Red flags- things to be aware of when entering or exiting a relationship

Saturday September 7, 2019

Red flagsEARLY STAGES

  • Thinking of obtaining a pre-nup? This should be signed at least 28 days before the marriage. Please leave good time to negotiate one, at least 3 months (preferably 6 months) before. A post nup may in some circumstances be more appropriate.
  • Beware Soft Loans – If a family member or friend is lending you money, you should enter into a formal loan agreement otherwise it will be considered a “soft loan”. Courts will not recognise soft loans and treat them as not having to be repaid.
  • Seek advice before leaving the family home – Living with a former partner is hard but knowing your rights is essential before you make any decisions to leave.
  • Protecting your interest in the family home – If you are not a registered owner but have a financial interest in the home, please seek advice on how to protect these interests.
  • Contributions to family home – if you and your spouse/partner have made different contributions to the home, there are steps you can take to protect your interests.
  • Cohabitation v marriage – can’t decide which is best for your situation? Both afford different financial protections and there are pro’s and con’s to both status’s depending on your circumstances.
  • Imerman guidance – Be careful about looking for information concerning your spouse’s/partner’s assets. You may be potentially committing a criminal offence or can be subject to civil proceedings for doing so. Do not look at other’s emails or post.
  • Starting a new relationship before ending the last? – seek advice on how this can affect your financial situation.
  • Living together agreements – moving in with a new partner who is making contributions to help you with the mortgage? They may acquire an interest in your property.

COMMON MYTHS DEBUNKED

  • Advice from friends and family – each case is different, therefore seeking advice from family and friends who have gone through the process may not necessarily start you on right the route for your case.
  • Common Law Marriage – There is no such thing! Cohabitees do not have the same significant legal protection as a married couple.
  • Schedule 1 claims – even if you are not married, you can still potentially make a financial claim for any the children you may have with your partner.
  • It is not automatically a 50/50 division of the assets in financial cases – In most cases, finances are based on the parties’ needs and then a number of other factors such as contribution, inheritance etc.
  • Because the house is in your sole name does not necessarily mean you will get to keep the house.

DIVORCE AND FINANCES

  • Courts will look at the way your family circumstances and finances were structured in the past.
  • All agreed without solicitors? You still need a court order recording the financial agreement. It is best to have a solicitor to draft this to afford you the best possible protection.
  • CGT and Tax implications – these can be considerable and you may need financial planning advice.
  • If your partner/spouse is excessively spending and disposing of assets, urgent action will need to be taken by way of a freezing order.
  • Claims adding back into account sums that have been unnecessarily spent are difficult to sustain so you should not rely on them.
  • Pensions –expert advice will need to be obtained as to how best to share or divide or treat them within divorce proceedings
  • International elements – If there is the possibly of issuing proceedings in another jurisdiction by either party this should be explored quickly at the outset to determine which jurisdiction would be in your best interest. First in time often wins the race.

CHILDREN

  • Children’s needs will generally underpin any outcome for divorcing or separating couples. These needs are paramount.
  • “Custody” does not exist – Parents can not make claims for “custody” – there is now a presumption of shared care although that does not necessarily mean an equal sharing of time. Seek advice on how you can arrange for the children to spend time with both parents.
  • Travel abroad – generally you cannot take a child out of the country without the consent of the other parent, even for a holiday. You certainly cannot permanently relocate a child to another country without the other parents consent, even if its returning to your “home” country at the end of your marriage.
  • Relocation within the UK- If you are thinking about relocating when children are involved, you should first seek advice as to the consequences for the children and whether the other parent will be able to prevent the children being relocated.
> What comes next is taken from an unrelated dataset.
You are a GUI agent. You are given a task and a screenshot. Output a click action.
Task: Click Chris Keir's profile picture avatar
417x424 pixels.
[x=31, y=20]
DOMESTIC VIOLENCE CONSIDERATIONS

  • Calling the Police – the police are now more likely to press charges should they be called to a domestic violence incident even if you decide not to proceed yourself. Seek advice and weigh up your options if possible before matters get to the point you need to call the police.
  • Police calls to voluntarily attend the station – do not attend without legal representation, such a meeting may involve and arrest despite what the police may say at the outset.